» Work item
Beginning with the line that has "has height=907, width=1316.", please write out each remaining line of the listing below, word for word.
+++ Provided records
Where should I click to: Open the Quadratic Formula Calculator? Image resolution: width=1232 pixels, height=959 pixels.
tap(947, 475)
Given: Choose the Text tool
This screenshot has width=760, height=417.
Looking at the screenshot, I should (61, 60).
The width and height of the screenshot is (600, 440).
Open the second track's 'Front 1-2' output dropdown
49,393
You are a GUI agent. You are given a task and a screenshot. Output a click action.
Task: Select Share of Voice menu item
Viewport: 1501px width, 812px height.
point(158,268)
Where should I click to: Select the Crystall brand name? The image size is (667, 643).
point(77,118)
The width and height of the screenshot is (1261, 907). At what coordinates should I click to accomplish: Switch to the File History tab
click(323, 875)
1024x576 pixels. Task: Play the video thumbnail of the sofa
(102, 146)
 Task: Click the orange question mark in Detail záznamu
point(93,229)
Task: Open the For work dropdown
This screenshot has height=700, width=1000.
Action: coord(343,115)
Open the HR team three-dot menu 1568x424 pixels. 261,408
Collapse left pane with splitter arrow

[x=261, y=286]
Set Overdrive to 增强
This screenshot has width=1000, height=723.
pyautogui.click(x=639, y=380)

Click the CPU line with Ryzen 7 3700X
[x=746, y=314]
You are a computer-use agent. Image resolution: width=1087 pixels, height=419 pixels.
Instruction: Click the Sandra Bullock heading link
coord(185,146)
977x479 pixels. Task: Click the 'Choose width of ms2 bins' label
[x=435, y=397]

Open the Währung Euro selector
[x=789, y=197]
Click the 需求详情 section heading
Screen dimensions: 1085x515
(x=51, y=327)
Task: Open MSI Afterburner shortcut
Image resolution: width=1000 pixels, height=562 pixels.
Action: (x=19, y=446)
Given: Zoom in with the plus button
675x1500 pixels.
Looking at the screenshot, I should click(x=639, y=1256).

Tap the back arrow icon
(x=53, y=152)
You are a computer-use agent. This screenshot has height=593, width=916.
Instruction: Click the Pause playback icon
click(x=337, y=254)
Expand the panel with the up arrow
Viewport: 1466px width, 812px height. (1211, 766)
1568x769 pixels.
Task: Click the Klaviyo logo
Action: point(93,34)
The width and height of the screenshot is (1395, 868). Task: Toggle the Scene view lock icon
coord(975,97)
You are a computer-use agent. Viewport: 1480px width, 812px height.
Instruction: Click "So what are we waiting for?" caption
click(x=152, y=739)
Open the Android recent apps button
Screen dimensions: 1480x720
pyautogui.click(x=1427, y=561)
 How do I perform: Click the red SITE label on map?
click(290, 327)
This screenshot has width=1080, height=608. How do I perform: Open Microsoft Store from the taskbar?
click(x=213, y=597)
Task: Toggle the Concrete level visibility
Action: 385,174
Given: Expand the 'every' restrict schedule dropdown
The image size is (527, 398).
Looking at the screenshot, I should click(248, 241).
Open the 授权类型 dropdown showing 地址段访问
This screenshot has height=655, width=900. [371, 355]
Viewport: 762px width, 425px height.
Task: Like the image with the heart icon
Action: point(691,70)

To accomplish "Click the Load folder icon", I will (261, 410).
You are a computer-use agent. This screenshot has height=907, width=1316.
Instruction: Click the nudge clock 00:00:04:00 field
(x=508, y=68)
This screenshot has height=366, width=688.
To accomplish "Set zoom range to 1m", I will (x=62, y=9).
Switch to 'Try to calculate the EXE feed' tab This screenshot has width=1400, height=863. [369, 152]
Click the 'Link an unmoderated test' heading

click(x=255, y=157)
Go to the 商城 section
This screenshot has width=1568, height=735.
++++++
» Expected answer
You are a computer-use agent. This screenshot has height=907, width=1316.
Instruction: Click the nudge clock 00:00:04:00 field
(x=508, y=68)
This screenshot has height=366, width=688.
To accomplish "Set zoom range to 1m", I will (x=62, y=9).
Switch to 'Try to calculate the EXE feed' tab This screenshot has width=1400, height=863. [369, 152]
Click the 'Link an unmoderated test' heading

click(x=255, y=157)
Go to the 商城 section
This screenshot has width=1568, height=735.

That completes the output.